Hotel Bristol Conference Centre, Oslo, Norway

7th - 9th June 2015

All of us seeking to change the ideas, policies, practices,  systems and other factors that support and perpetuate education inequalities  are ‘advocates for change’ – whether we are students, academics, administrators, policy makers, teachers, support workers, or have some other role within or outside higher education.

Being an advocate for change in higher education, particularly   an ‘equity champion’,   is a challenging, and at times thankless role. It is also a very important role.  Without equity champions – both individuals and organisations – it is doubtful that many of the reforms that have opened up higher education opportunities for a more diverse student group over recent decades would have been achieved. 

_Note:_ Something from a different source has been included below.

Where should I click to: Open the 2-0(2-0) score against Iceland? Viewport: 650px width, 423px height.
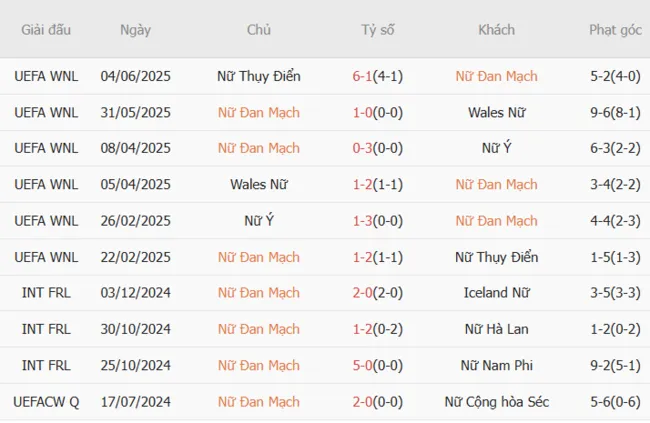(378, 293)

Now, in the second decade of the 21st century, ‘equity champions’ are needed as much as ever in higher education. Despite considerable progress, some education inequalities persist throughout the world, while some new forms of inequality are emerging as the world changes.  They contribute to social divisions and disharmony.  Eliminating them is vital.

In this conference we will explore the dimensions of a legacy of knowledge, expertise and experience that  we can use to make our task easier and help us to change ‘what is’  into ‘what should be’ more quickly.

In this conference we considered the following questions:

  • What forms of education inequalities are the most difficult to overcome? Why are they so challenging and what strategies should we use?
  • What are the factors that make change difficult to achieve? What strategies should we use to overcome them?
  • What competing interests within higher education affect our chances of success?  How do we counter them?
  • Where and in what circumstances is success most likely? Where should we focus our efforts to achieve the greatest change?
  • What balance should we give to working for short-term and long-term objectives?
  • Who can help us to achieve our goals? How do we engage them and gain their support?
  • Influencing politicians and public opinion – is it necessary? How do we go about it?
  • What are the roles of student organisations, networks, such as the EAN, trade unions and organisations representing groups within and outside higher education?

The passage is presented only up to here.